Given data -
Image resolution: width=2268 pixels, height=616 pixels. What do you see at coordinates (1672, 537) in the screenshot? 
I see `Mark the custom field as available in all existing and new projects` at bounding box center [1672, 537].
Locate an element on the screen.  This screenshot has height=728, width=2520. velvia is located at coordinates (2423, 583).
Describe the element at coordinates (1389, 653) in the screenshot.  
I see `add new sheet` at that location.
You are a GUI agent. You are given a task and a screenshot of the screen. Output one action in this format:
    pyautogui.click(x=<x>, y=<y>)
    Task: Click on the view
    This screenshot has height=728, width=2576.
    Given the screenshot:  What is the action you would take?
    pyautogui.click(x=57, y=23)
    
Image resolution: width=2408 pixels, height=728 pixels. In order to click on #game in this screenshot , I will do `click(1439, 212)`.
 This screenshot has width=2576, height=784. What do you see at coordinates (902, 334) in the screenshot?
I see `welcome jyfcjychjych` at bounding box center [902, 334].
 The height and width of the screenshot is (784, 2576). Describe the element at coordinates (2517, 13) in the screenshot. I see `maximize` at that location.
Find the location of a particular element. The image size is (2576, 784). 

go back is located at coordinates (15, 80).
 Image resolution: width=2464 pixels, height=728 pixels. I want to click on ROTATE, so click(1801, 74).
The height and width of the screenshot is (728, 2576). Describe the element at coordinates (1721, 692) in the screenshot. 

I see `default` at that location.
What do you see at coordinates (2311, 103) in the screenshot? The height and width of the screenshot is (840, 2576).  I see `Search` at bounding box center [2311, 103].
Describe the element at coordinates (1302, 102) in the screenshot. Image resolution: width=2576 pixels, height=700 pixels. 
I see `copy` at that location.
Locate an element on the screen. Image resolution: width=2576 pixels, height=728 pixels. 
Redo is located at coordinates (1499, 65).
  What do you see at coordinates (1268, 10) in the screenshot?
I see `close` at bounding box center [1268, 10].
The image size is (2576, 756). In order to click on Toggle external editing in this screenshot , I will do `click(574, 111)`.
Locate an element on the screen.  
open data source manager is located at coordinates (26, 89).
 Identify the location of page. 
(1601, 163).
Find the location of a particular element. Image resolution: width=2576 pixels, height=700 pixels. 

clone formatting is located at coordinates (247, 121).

Exercise -
Copy the stretch of the records from the line that contains "Find the location of a particular element. The" through the line that contains "Image resolution: width=2464", including both of those lines, exactly as they appear.

Exercise result -
Find the location of a particular element. The image size is (2576, 784). 

go back is located at coordinates (15, 80).
 Image resolution: width=2464 pixels, height=728 pixels. I want to click on ROTATE, so click(1801, 74).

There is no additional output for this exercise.